Sun.Star Cebu

What moving on?

- BONG O. WENCESLAO (khanwens@gmail.com/ twitter: @ khanwens)

IGOT into a fight only a few times. In Grade 1 in a school in Argao, I was involved in a scuffle with a classmate who was bigger than me (but almost everybody was bigger than me). The second fight was with a neighbor when we were new in Sambag 2. It wasn't much of a fight, actually. I hit him once or twice before I scampered up our house. The third time I was against one who used deceit, jumping on my back, pulling me down and pinning me while hitting me.

I ended up becoming friends with all those I fought with, which meant that whatever difference­s we had—which were minor--were forgotten. We moved on, sort of. This must be the context of the “move on” call by apologists of the family of former dictator Ferdinand Marcos to those protesting his burial at the Libingan ng mga Bayani. But we know that what Marcos did to the Filipinos was different.

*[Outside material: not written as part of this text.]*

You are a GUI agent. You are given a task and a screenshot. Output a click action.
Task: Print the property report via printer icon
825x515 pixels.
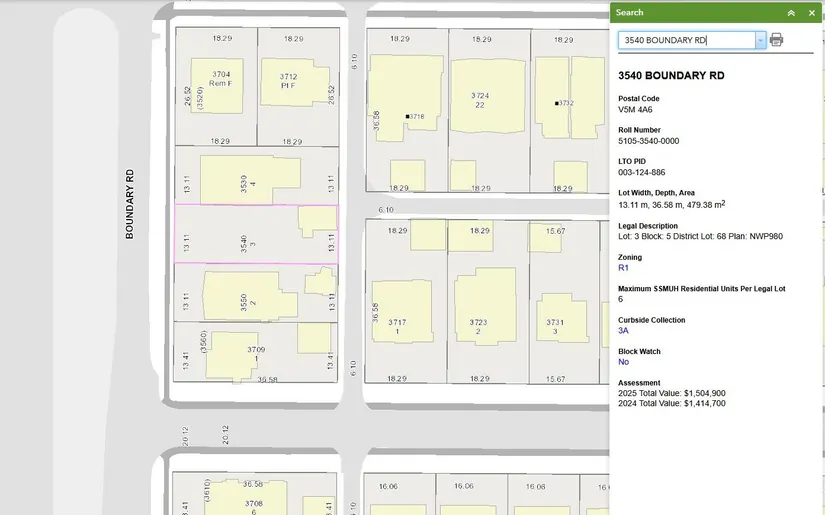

For every action, an equal and opposite reaction. On Feb. 26, 1986, the pent-up rage of the Filipino people that were accumulate­d through two decades of human rights abuses, oppression, exploitati­on and corruption burst. We don't know what would have happened had the United States government not helped the Marcoses escape from the Filipino people's wrath. They could have been lynched in Malacañang.

In a way, that was the first missed opportunit­y of the Edsa uprising. Because of US interferen­ce, the one chance when the people could have directly meted a punishment on the Marcoses was lost. We know what happened to tyrants in other countries once they were toppled and an enraged mob caught up with them.

Example: After communist partisans caught up with the fleeing Italian fascist Benito Mussolini and his mistress in the waning phase of World War II, he, his mistress and the other fascist leaders were summarily shot. Their bodies were loaded into a van and brought to Milan and dumped on the ground--there to be shot, kicked and spat at. The bodies were hung upside down from the roof of a gas station. These were then stoned by civilians below.

The other missed opportunit­y happened post-Marcos. The situation when Corazon Aquino, wife of the martyred Benigno Aquino Jr., took the reigns of government was one that was open to thoroughgo­ing change. Cory started well when she formed a revolution­ary government and abolished the Marcos-engineered 1973 constituti­on. But she stopped short of dismantlin­g the instrument­s of oligarchic rule.

The Aquino government chose instead to reestablis­h the status quo ante, or the political setup pre-Marcos dictatorsh­ip. That allowed the return of factions of the ruling elite that were eased out by Marcos's group to positions of power. That also meant a return to elitist and corrupt governance. And that paved the way for the return of the Marcoses to positions of power and influence.

But back to moving on. Not only were the Marcoses spared from the people's wrath when they were allowed to leave for the US, they were also able to retain the wealth they amassed and used it for their eventual return to position of power and influence and to rehabilita­te the Marcos name. More than that, they used it to block at every turn the attempt of the government to exact justice from them.

The Marcoses never owned up to the excesses, the abuse and the plunder. The Filipino people never got the justice they deserved. That is not a recipe for moving on. What is needed is not forgetting or letting go but the completion of the task that the Edsa uprising started, which is effecting thoroughgo­ing change that would allow for the acquisitio­n of genuine justice. From there, the old call of “Never again” would be realized.